WORK ORDER
The lines below, from the one holding "The height and" through the one holding "the icPOS desktop", are to be restated word for word, with all images left out.

═══ EXTRACTED RECORDS ═══

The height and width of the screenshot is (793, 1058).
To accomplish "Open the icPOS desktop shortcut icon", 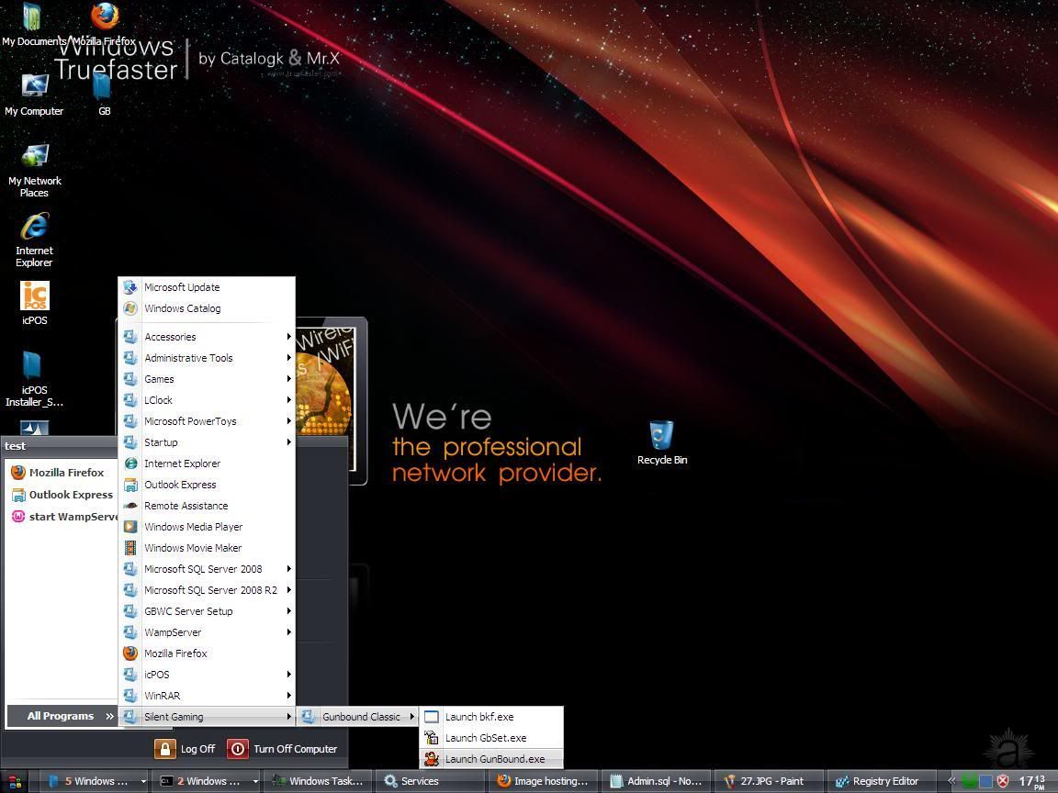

═══
═══ EXTRACTED RECORDS ═══

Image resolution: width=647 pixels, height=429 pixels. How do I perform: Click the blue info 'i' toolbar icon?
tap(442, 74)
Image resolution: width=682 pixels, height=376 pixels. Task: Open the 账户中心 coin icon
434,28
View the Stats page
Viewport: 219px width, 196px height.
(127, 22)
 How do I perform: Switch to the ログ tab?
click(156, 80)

═══

TASK RESULT
The height and width of the screenshot is (793, 1058).
To accomplish "Open the icPOS desktop shortcut icon", 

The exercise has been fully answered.